In May 2020, Karl Quitter, a Chicago-area man, used an alias, “Mathew Jones,” to solicit sexually explicit photos and videos of at least nine teenage girls based in the Philippines via Facebook. Quitter preyed on the victims’ financial difficulties, using money transfers to the victims’ families to entice the girls to take the sexually explicit images. In a message to one 16-year-old victim in 2020, Quitter promised to send money to her family for medicine and food if she complied with his demands. Facebook investigators flagged Quitter’s messages and turned them over to authorities, according to the Journal. Quitter, 58, pleaded guilty in federal court to sexually exploiting children and was sentenced to 30 years in federal prison.

A Department of Homeland Security investigator who was involved in the Quitter case told the Journal that Facebook’s “trust and safety team’s ability to access messages was instrumental” in bringing about an arrest. Brian Fitzgerald, the head of the Homeland Security’s Chicago office, told the Journal that a random stranger shouldn’t be able to go to encrypted communications with a minor.

Meta, parent company to WhatsApp, has sought to minimize the risks posed by end-to-end encryption technology. The company has spent years developing robust safety measures on Facebook and Instagram to prevent and combat abuse or unlawful activity.

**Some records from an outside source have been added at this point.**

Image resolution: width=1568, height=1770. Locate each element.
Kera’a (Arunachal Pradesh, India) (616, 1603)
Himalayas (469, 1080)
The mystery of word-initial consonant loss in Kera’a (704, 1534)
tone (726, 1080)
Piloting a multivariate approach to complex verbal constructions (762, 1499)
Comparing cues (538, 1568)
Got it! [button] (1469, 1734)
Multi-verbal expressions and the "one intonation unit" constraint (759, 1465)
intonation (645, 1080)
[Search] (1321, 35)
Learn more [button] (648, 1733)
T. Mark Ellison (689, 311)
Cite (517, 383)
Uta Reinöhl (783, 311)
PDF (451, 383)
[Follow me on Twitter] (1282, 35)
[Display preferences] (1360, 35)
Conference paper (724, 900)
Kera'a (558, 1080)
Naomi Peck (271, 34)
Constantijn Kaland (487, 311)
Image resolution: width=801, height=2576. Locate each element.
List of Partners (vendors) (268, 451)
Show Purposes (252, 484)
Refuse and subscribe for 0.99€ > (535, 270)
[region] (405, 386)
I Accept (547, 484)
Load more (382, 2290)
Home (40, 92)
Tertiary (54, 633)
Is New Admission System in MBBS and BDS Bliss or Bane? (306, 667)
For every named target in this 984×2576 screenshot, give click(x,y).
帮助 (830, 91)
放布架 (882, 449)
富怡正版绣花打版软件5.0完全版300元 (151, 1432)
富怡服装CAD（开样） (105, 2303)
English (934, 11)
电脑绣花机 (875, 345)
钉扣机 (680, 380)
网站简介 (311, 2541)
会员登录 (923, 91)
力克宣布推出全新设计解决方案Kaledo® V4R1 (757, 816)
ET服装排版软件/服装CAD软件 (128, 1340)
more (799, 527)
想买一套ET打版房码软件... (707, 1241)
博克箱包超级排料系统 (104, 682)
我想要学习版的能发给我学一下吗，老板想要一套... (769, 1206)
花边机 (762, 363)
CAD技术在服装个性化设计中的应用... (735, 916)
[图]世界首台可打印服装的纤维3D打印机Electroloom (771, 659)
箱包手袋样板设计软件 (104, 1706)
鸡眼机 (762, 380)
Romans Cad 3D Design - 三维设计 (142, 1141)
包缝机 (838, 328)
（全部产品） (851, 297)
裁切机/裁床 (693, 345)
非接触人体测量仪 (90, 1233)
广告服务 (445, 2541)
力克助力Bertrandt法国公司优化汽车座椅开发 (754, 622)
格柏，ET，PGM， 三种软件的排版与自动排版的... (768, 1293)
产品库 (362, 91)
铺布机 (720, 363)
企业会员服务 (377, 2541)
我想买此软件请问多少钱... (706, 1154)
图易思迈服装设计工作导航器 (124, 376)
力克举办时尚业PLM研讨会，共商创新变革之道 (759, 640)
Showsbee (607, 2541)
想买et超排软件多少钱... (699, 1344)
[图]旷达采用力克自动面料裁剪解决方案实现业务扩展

Meta also offers many encryption-resilient tools to help keep teens safe, such as reporting suspicious instances to the National Center for Missing and Exploited Children.

Meta is parent company to WhatsApp, the world’s most popular encrypted messaging app. However, WhatsApp users communicate with people they know — unlike Facebook and Instagram, which allow strangers to find each other. Meta’s top competitor on social media, TikTok, does not offer encrypted messaging services because the company said it “place[s] a premium on ensuring that our younger users have a safe experience.” YouTube, owned by Google’s parent company, Alphabet Inc., disabled private messaging in 2019 because it wanted to focus on improving public conversations.